Render the part of the listing that opens with the line containing "You are a GUI" and runs through the end of the listing as a Markdown table with the columns Row and Line, one row per line, skipping blank lines and omitting the pictures.
--------
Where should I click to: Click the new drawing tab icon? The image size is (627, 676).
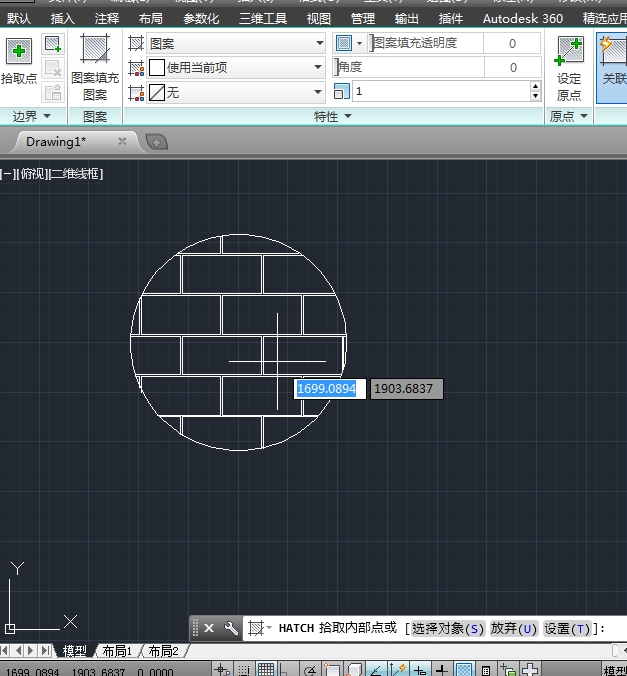pyautogui.click(x=156, y=142)
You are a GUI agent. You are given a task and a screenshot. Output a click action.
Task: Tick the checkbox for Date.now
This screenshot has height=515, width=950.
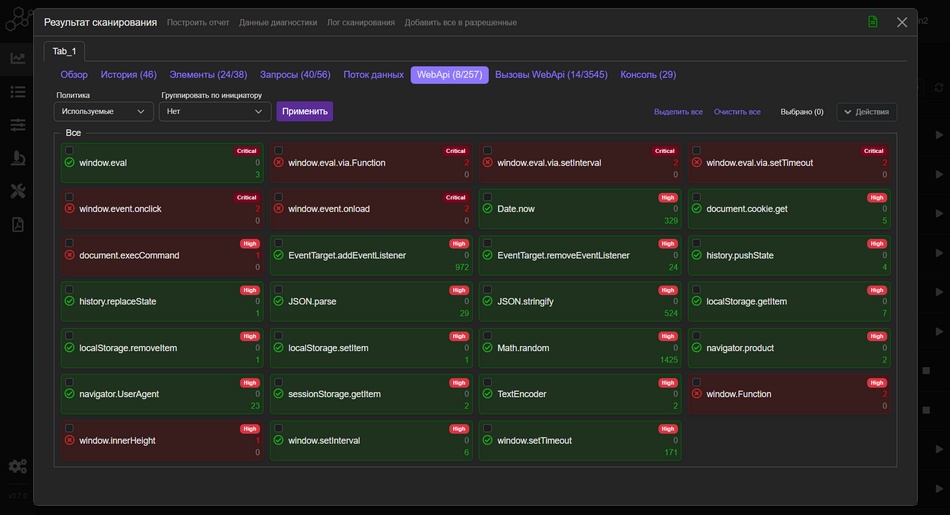487,197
--------
▸ Solution for this exercise
| Row | Line |
|---|---|
| 1 | You are a GUI agent. You are given a task and a screenshot. Output a click action. |
| 2 | Task: Tick the checkbox for Date.now |
| 3 | This screenshot has height=515, width=950. |
| 4 | 487,197 |